The Niagara Movement (1905)
Du Bois helped establish the Niagara Movement in 1905, emerging from a meeting held in Niagara Falls, Canada. The movement rejected Washington's cautious approach, instead emphasising protest to demand immediate civil rights and the complete abolition of discrimination.
Limitations of the Niagara Movement
However, Niagara never developed into a mass movement. Du Bois and his followers remained too academic, and the movement lacked financial resources and organisational capacity. Nevertheless, Niagara provided momentum for growing numbers of African Americans who wished to challenge Washington's accommodationist views.
The NAACP
The National Association for the Advancement of Colored People (NAACP) was established in 1909 by Du Bois and other prominent African American campaigners. The organisation aimed to attract white support where possible.
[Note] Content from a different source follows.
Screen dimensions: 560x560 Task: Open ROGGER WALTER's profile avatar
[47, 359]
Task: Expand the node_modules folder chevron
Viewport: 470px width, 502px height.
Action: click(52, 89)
NAACP Objectives and Methods
The organisation's objectives included:
- Investigating racism
- Publicising racial injustices
- Suggesting potential solutions
- Taking legal action to enforce civil rights legislation
The NAACP adopted a constitutional approach to legal challenges, believing that many measures taken against African Americans violated the constitutional amendments enacted during Reconstruction.
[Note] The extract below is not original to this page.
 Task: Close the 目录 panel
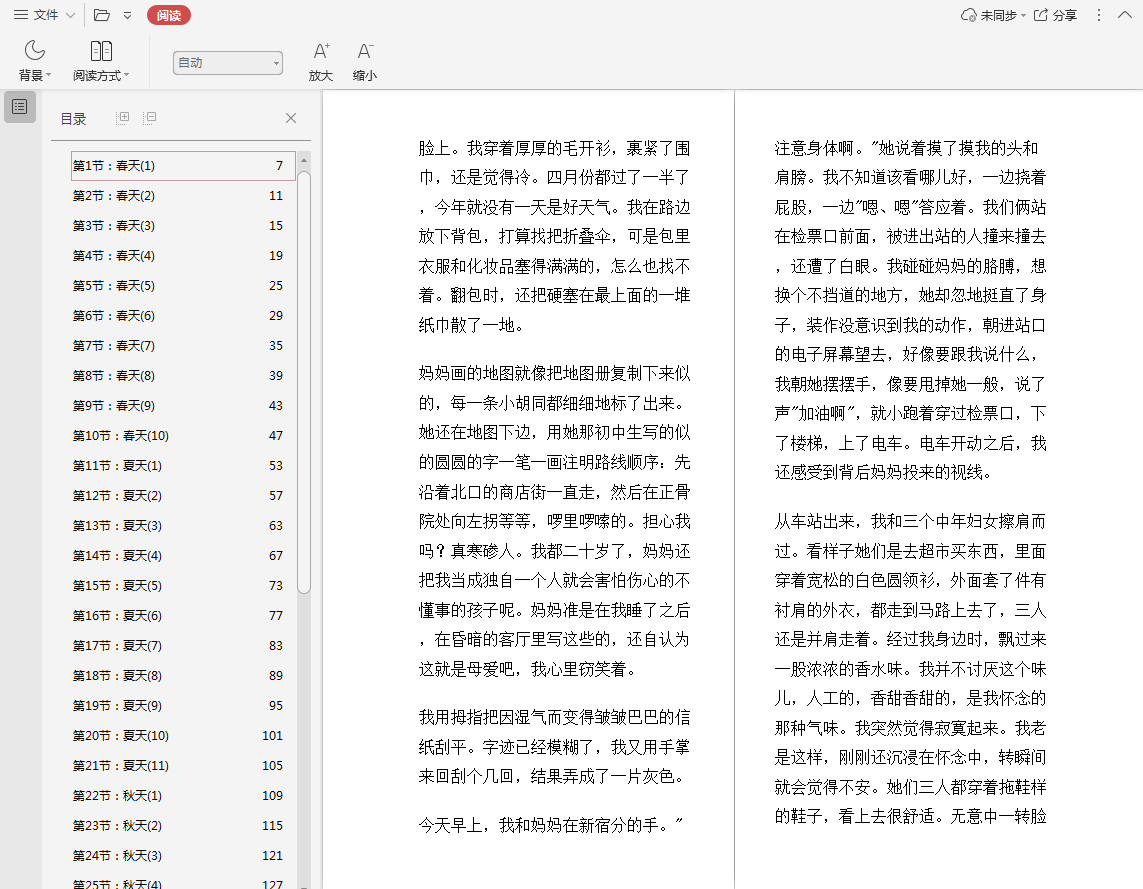click(x=291, y=118)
Du Bois assumed an important role within the organisation, editing its magazine for twenty years. However, his frustration at the slow pace of change eventually led him to relocate to Ghana, where he died in 1963.
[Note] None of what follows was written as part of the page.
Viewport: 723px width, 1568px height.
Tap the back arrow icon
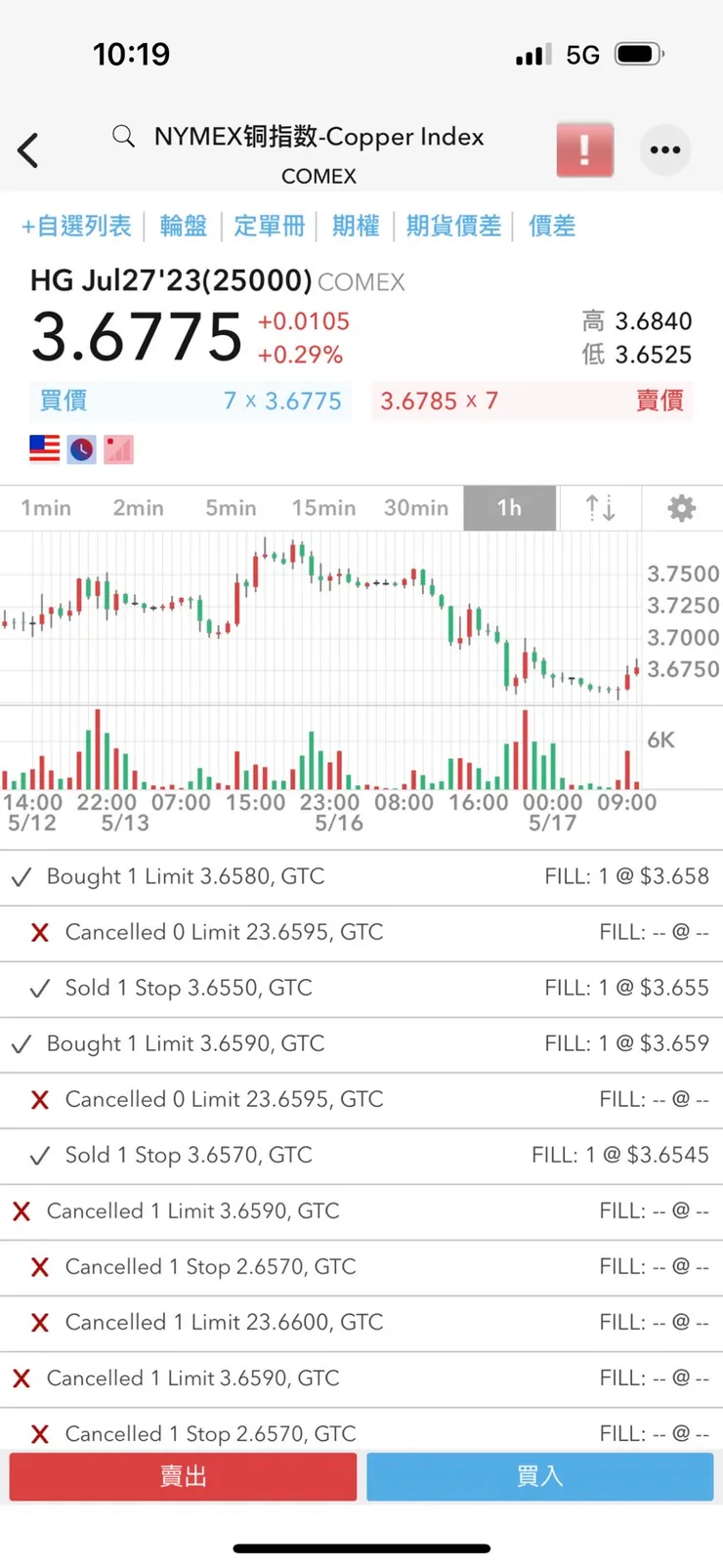click(x=29, y=150)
The position of African Americans by 1912
By 1912, African Americans occupied an even more entrenched position as second-class citizens, particularly in Southern states. The active political participation at lower levels of government that some African Americans had achieved during Reconstruction had vanished completely. No African Americans served in Congress or state legislatures. The right to vote had been systematically removed across the South through various state laws. This absence of political power made challenging white domination extremely difficult, especially in Southern states.
As African Americans disappeared from voting registers, they forfeited any right to serve on juries, thus losing the ability to provide their own race any prospect of legal equality. Segregation laws had formalised and intensified racial separation throughout the South. African Americans frequently encountered inferior facilities, particularly in education, where underfunded schools offered poor-quality provision.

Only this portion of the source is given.